Task requirements »
Return every line of the listing below verbatim, omitting the pictures.

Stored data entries
## start
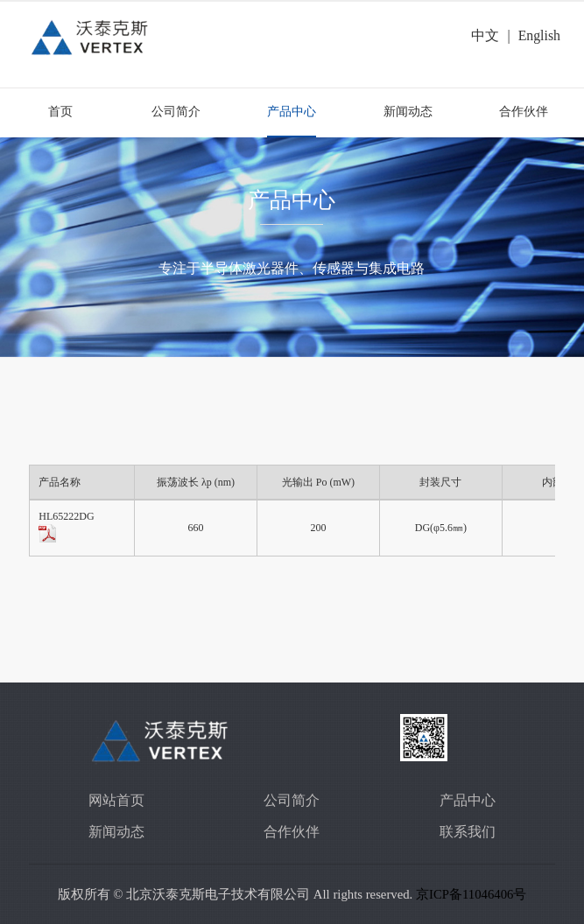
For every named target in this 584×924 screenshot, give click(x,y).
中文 (485, 35)
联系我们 (468, 831)
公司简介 (176, 111)
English (539, 35)
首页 (60, 111)
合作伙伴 (524, 111)
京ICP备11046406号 (471, 894)
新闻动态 (408, 111)
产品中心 (292, 111)
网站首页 (116, 800)
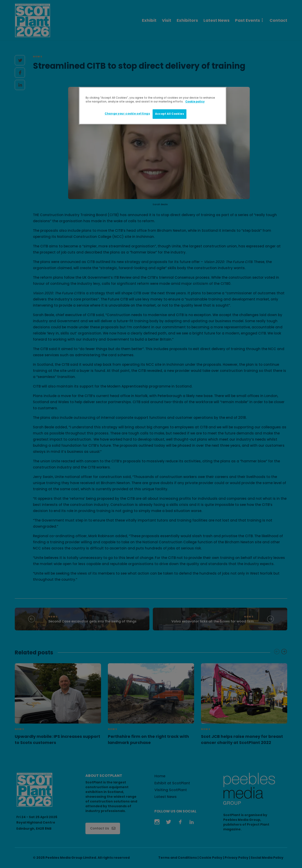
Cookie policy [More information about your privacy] (195, 101)
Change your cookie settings (127, 114)
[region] (153, 105)
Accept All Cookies (169, 114)
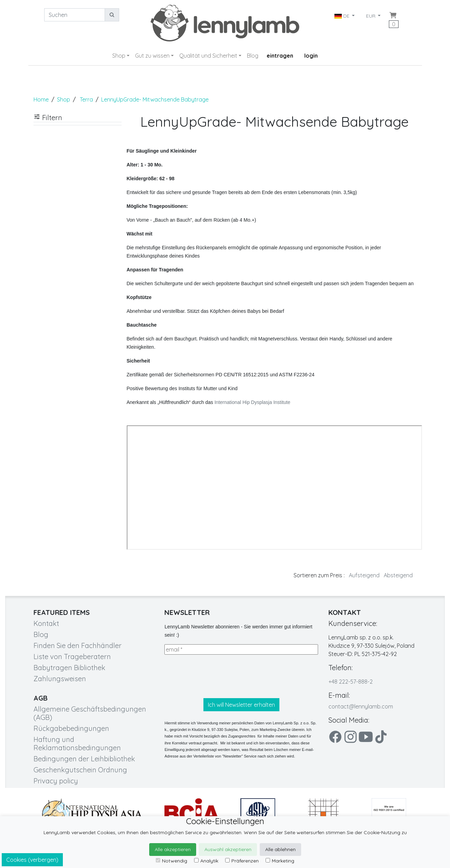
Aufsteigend (364, 575)
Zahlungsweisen (60, 678)
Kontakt (46, 623)
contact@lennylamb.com (361, 706)
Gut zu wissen (152, 56)
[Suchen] (75, 15)
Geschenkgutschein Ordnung (80, 770)
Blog (252, 56)
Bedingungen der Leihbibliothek (84, 759)
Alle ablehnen (280, 849)
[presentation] (217, 676)
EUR (371, 16)
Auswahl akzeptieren (228, 849)
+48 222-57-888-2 (351, 682)
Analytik (206, 861)
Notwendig (171, 861)
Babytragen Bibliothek (69, 667)
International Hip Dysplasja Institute (252, 402)
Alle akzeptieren (173, 849)
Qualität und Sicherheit (208, 56)
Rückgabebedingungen (71, 728)
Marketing (280, 861)
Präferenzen (242, 861)
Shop (119, 56)
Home (41, 99)
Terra (86, 99)
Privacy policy (56, 781)
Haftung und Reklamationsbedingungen (77, 743)
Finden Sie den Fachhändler (77, 645)
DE (343, 16)
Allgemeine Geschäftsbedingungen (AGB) (90, 713)
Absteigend (398, 575)
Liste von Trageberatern (72, 656)
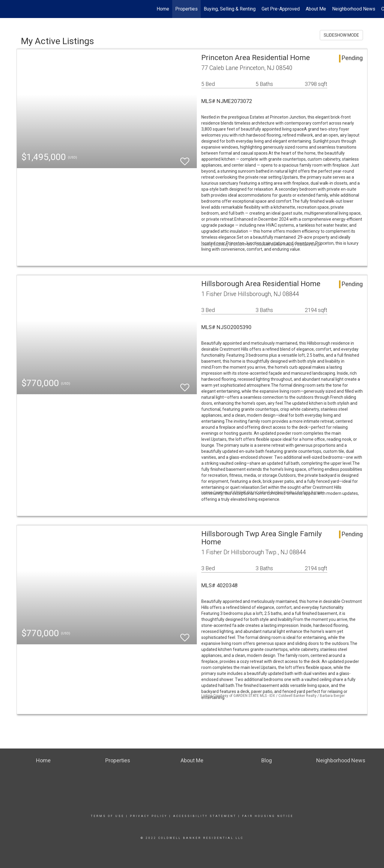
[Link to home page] (7, 9)
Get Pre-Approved (281, 9)
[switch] (185, 158)
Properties (186, 9)
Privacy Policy (148, 816)
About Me (316, 9)
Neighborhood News (354, 9)
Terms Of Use (107, 816)
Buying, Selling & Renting (230, 9)
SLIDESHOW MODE (341, 35)
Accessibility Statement (205, 816)
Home (163, 9)
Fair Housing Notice (268, 816)
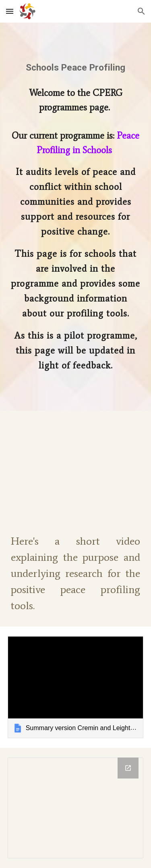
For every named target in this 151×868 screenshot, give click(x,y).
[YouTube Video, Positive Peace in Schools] (76, 465)
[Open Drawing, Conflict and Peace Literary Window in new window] (128, 768)
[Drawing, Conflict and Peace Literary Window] (76, 808)
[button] (10, 11)
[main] (76, 67)
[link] (76, 687)
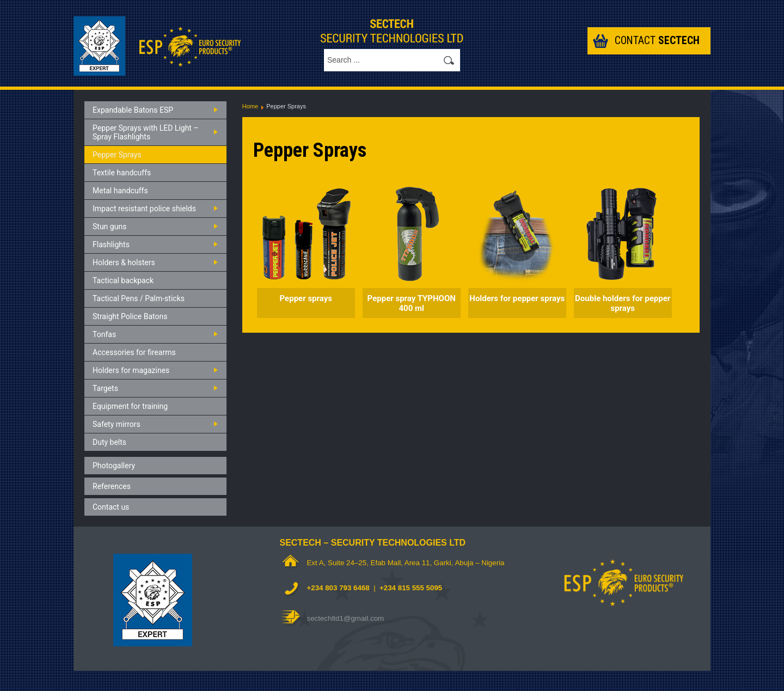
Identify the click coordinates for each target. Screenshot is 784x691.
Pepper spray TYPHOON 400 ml (412, 303)
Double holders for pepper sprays (622, 303)
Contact (657, 40)
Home (250, 106)
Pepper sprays (306, 298)
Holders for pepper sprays (517, 298)
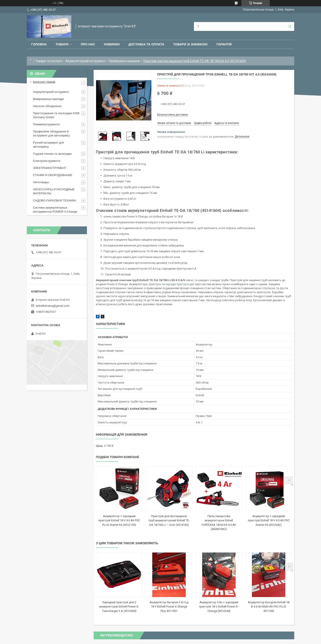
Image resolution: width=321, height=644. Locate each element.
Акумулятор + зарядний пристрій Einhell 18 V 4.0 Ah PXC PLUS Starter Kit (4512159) (119, 520)
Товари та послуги (49, 61)
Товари (62, 44)
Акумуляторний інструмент (86, 61)
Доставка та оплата (146, 44)
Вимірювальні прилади (48, 99)
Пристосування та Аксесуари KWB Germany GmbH (56, 115)
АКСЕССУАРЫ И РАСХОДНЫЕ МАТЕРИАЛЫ (54, 191)
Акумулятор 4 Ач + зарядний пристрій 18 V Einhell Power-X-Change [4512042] (219, 606)
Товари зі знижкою (190, 44)
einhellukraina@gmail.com (53, 306)
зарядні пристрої (177, 284)
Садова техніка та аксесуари (52, 154)
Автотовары (41, 182)
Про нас (88, 44)
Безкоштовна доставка (173, 114)
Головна (39, 44)
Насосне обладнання (47, 106)
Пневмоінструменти (46, 124)
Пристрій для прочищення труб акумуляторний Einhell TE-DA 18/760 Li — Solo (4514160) (169, 520)
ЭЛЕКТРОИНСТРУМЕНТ (50, 168)
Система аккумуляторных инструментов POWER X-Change (55, 210)
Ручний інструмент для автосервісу (48, 144)
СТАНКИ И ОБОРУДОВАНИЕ (53, 175)
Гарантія (224, 44)
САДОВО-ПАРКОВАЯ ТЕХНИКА (55, 200)
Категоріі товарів (44, 82)
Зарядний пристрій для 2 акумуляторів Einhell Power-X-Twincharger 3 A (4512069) (119, 606)
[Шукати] (290, 26)
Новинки (112, 44)
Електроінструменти (47, 161)
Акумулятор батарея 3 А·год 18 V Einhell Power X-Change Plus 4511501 (169, 606)
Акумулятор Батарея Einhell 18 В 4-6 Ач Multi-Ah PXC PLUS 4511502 (269, 606)
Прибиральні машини (124, 61)
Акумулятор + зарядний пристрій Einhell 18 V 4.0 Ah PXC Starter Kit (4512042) (269, 520)
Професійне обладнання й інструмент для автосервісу (51, 134)
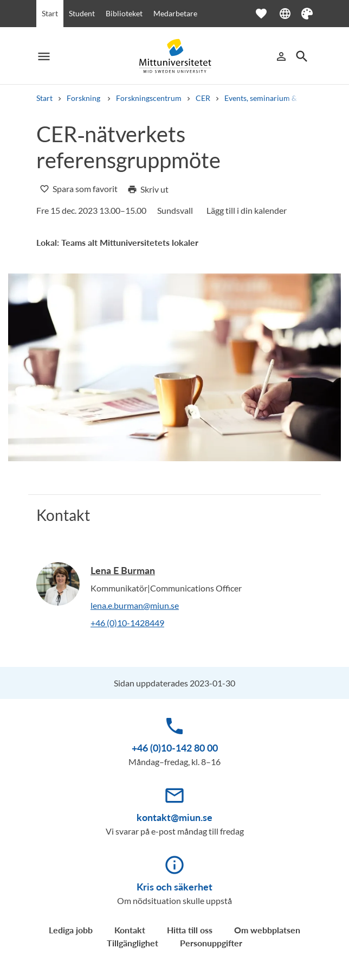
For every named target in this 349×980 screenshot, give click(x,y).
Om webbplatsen (267, 930)
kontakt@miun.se (174, 817)
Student (82, 13)
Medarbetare (175, 13)
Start (50, 13)
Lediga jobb (70, 930)
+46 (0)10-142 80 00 (174, 748)
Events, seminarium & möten (272, 98)
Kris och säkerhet (174, 887)
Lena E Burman (122, 570)
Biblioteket (124, 13)
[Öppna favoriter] (267, 14)
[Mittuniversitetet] (174, 56)
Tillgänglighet (132, 943)
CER (203, 98)
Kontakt (130, 930)
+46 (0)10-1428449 (127, 622)
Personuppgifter (211, 943)
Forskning (84, 98)
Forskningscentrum (148, 98)
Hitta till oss (190, 930)
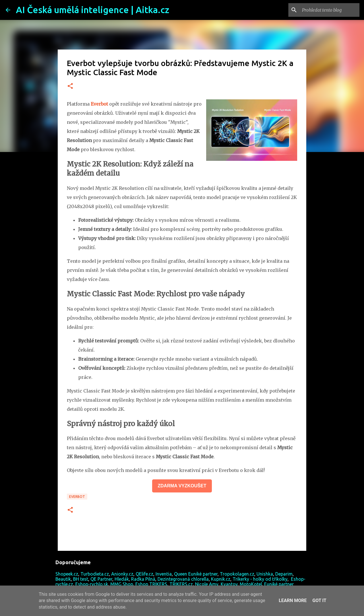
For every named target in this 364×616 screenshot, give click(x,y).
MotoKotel (251, 584)
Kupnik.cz (221, 579)
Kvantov (229, 584)
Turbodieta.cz (95, 574)
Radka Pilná (143, 579)
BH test (80, 579)
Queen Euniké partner (196, 574)
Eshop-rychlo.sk (92, 584)
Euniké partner (279, 584)
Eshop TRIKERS (151, 584)
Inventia (164, 574)
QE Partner (101, 579)
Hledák (122, 579)
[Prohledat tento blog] (330, 10)
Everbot (77, 496)
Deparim (284, 574)
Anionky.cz (122, 574)
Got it (319, 600)
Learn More (293, 600)
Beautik (63, 579)
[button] (70, 86)
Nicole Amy (207, 584)
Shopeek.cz (67, 574)
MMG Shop (122, 584)
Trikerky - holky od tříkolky (260, 579)
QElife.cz (144, 574)
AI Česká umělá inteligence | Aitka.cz (92, 10)
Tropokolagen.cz (237, 574)
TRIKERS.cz (181, 584)
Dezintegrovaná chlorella (183, 579)
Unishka (265, 574)
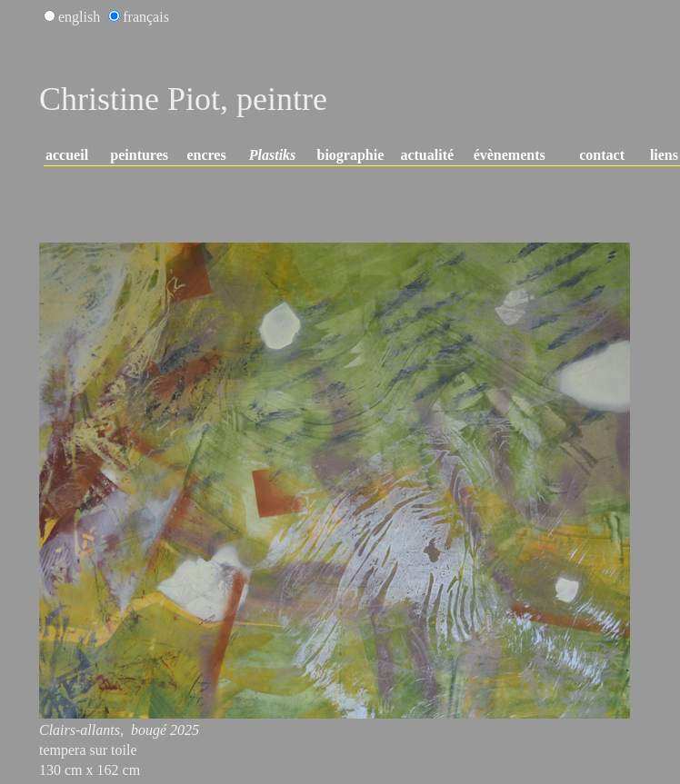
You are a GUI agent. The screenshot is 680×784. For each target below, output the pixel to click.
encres (205, 154)
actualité (426, 154)
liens (664, 154)
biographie (351, 154)
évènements (509, 154)
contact (602, 154)
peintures (139, 154)
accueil (66, 154)
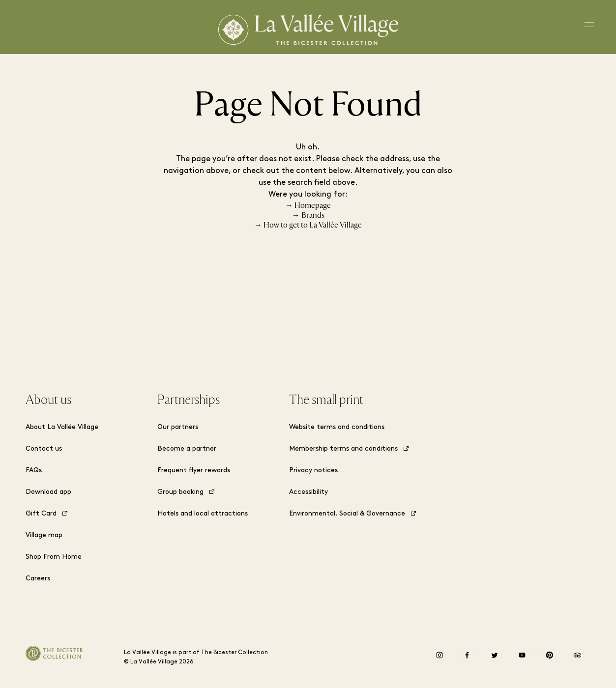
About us (48, 400)
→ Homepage (308, 205)
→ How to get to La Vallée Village (308, 225)
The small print (326, 400)
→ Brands (308, 215)
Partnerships (188, 400)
## end
Result for this exercise »
For every named target in this 584×924 screenshot, give click(x,y).
中文 (485, 35)
联系我们 (468, 831)
公司简介 (176, 111)
English (539, 35)
首页 (60, 111)
合作伙伴 (524, 111)
京ICP备11046406号 (471, 894)
新闻动态 (408, 111)
产品中心 (292, 111)
网站首页 (116, 800)
Cookie policy [More information about your privacy] (195, 101)
Change your cookie settings (127, 114)
[region] (153, 105)
Accept All Cookies (169, 114)
Aufsteigend (364, 575)
Zahlungsweisen (60, 678)
Kontakt (46, 623)
contact@lennylamb.com (361, 706)
Gut zu wissen (152, 56)
[Suchen] (75, 15)
Geschenkgutschein Ordnung (80, 770)
Blog (252, 56)
Bedingungen der Leihbibliothek (84, 759)
Alle ablehnen (280, 849)
[presentation] (217, 676)
EUR (371, 16)
Auswahl akzeptieren (228, 849)
+48 222-57-888-2 (351, 682)
Analytik (206, 861)
Notwendig (171, 861)
Babytragen Bibliothek (69, 667)
International Hip Dysplasja Institute (252, 402)
Alle akzeptieren (173, 849)
Qualität und Sicherheit (208, 56)
Rückgabebedingungen (71, 728)
Marketing (280, 861)
Präferenzen (242, 861)
Shop (119, 56)
Home (41, 99)
Terra (86, 99)
Privacy policy (56, 781)
Haftung und Reklamationsbedingungen (77, 743)
Finden Sie den Fachhändler (77, 645)
DE (343, 16)
Allgemeine Geschäftsbedingungen (AGB) (90, 713)
Absteigend (398, 575)
Liste von Trageberatern (72, 656)
[Link to home page] (7, 9)
Get Pre-Approved (281, 9)
[switch] (185, 158)
Properties (186, 9)
Privacy Policy (148, 816)
About Me (316, 9)
Neighborhood News (354, 9)
Terms Of Use (107, 816)
Buying, Selling & Renting (230, 9)
SLIDESHOW MODE (341, 35)
Accessibility Statement (205, 816)
Home (163, 9)
Fair Housing Notice (268, 816)
For every named target in this 151×868 screenshot, give click(x,y).
[YouTube Video, Positive Peace in Schools] (76, 465)
[Open Drawing, Conflict and Peace Literary Window in new window] (128, 768)
[Drawing, Conflict and Peace Literary Window] (76, 808)
[button] (10, 11)
[main] (76, 67)
[link] (76, 687)
Identify the click coordinates for each target. Screenshot is 784x691.
Pepper spray TYPHOON 400 ml (412, 303)
Double holders for pepper sprays (622, 303)
Contact (657, 40)
Home (250, 106)
Pepper sprays (306, 298)
Holders for pepper sprays (517, 298)
Image resolution: width=321, height=644. Locate each element.
Акумулятор + зарядний пристрій Einhell 18 V 4.0 Ah PXC PLUS Starter Kit (4512159) (119, 520)
Товари та послуги (49, 61)
Товари (62, 44)
Акумуляторний інструмент (86, 61)
Доставка та оплата (146, 44)
Вимірювальні прилади (48, 99)
Пристосування та Аксесуари KWB Germany GmbH (56, 115)
АКСЕССУАРЫ И РАСХОДНЫЕ МАТЕРИАЛЫ (54, 191)
Акумулятор 4 Ач + зарядний пристрій 18 V Einhell Power-X-Change [4512042] (219, 606)
Товари зі знижкою (190, 44)
einhellukraina@gmail.com (53, 306)
зарядні пристрої (177, 284)
Садова техніка та аксесуари (52, 154)
Автотовары (41, 182)
Про нас (88, 44)
Безкоштовна доставка (173, 114)
Головна (39, 44)
Насосне обладнання (47, 106)
Пневмоінструменти (46, 124)
Пристрій для прочищення труб акумуляторний Einhell TE-DA 18/760 Li — Solo (4514160) (169, 520)
ЭЛЕКТРОИНСТРУМЕНТ (50, 168)
Система аккумуляторных инструментов POWER X-Change (55, 210)
Ручний інструмент для автосервісу (48, 144)
СТАНКИ И ОБОРУДОВАНИЕ (53, 175)
Гарантія (224, 44)
САДОВО-ПАРКОВАЯ ТЕХНИКА (55, 200)
Категоріі товарів (44, 82)
Зарядний пристрій для 2 акумуляторів Einhell Power-X-Twincharger 3 A (4512069) (119, 606)
[Шукати] (290, 26)
Новинки (112, 44)
Електроінструменти (47, 161)
Акумулятор батарея 3 А·год 18 V Einhell Power X-Change Plus 4511501 (169, 606)
Акумулятор Батарея Einhell 18 В 4-6 Ач Multi-Ah PXC PLUS 4511502 (269, 606)
Прибиральні машини (124, 61)
Акумулятор + зарядний пристрій Einhell 18 V 4.0 Ah PXC Starter Kit (4512042) (269, 520)
Професійне обладнання й інструмент для автосервісу (51, 134)
For every named target in this 349×980 screenshot, give click(x,y).
Om webbplatsen (267, 930)
kontakt@miun.se (174, 817)
Student (82, 13)
Medarbetare (175, 13)
Start (50, 13)
Lediga jobb (70, 930)
+46 (0)10-142 80 00 (174, 748)
Events, seminarium & möten (272, 98)
Kris och säkerhet (174, 887)
Lena E Burman (122, 570)
Biblioteket (124, 13)
[Öppna favoriter] (267, 14)
[Mittuniversitetet] (174, 56)
Tillgänglighet (132, 943)
CER (203, 98)
Kontakt (130, 930)
+46 (0)10-1428449 (127, 622)
Personuppgifter (211, 943)
Forskning (84, 98)
Forskningscentrum (148, 98)
Hitta till oss (190, 930)
For every named target in this 364×616 screenshot, give click(x,y).
MotoKotel (251, 584)
Kupnik.cz (221, 579)
Kvantov (229, 584)
Turbodieta.cz (95, 574)
Radka Pilná (143, 579)
BH test (80, 579)
Queen Euniké partner (196, 574)
Eshop-rychlo.sk (92, 584)
Euniké partner (279, 584)
Eshop TRIKERS (151, 584)
Inventia (164, 574)
QE Partner (101, 579)
Hledák (122, 579)
[Prohledat tento blog] (330, 10)
Everbot (77, 496)
Deparim (284, 574)
Anionky.cz (122, 574)
Got it (319, 600)
Learn More (293, 600)
Beautik (63, 579)
[button] (70, 86)
Nicole Amy (207, 584)
Shopeek.cz (67, 574)
MMG Shop (122, 584)
Trikerky - holky od tříkolky (260, 579)
QElife.cz (144, 574)
AI Česká umělá inteligence | Aitka.cz (92, 10)
Tropokolagen.cz (237, 574)
TRIKERS.cz (181, 584)
Dezintegrovaná chlorella (183, 579)
Unishka (265, 574)
You are a GUI agent. The screenshot is 680×784. For each target below, output the pixel to click.
encres (205, 154)
actualité (426, 154)
liens (664, 154)
biographie (351, 154)
évènements (509, 154)
contact (602, 154)
peintures (139, 154)
accueil (66, 154)
About us (48, 400)
→ Homepage (308, 205)
→ How to get to La Vallée Village (308, 225)
The small print (326, 400)
→ Brands (308, 215)
Partnerships (188, 400)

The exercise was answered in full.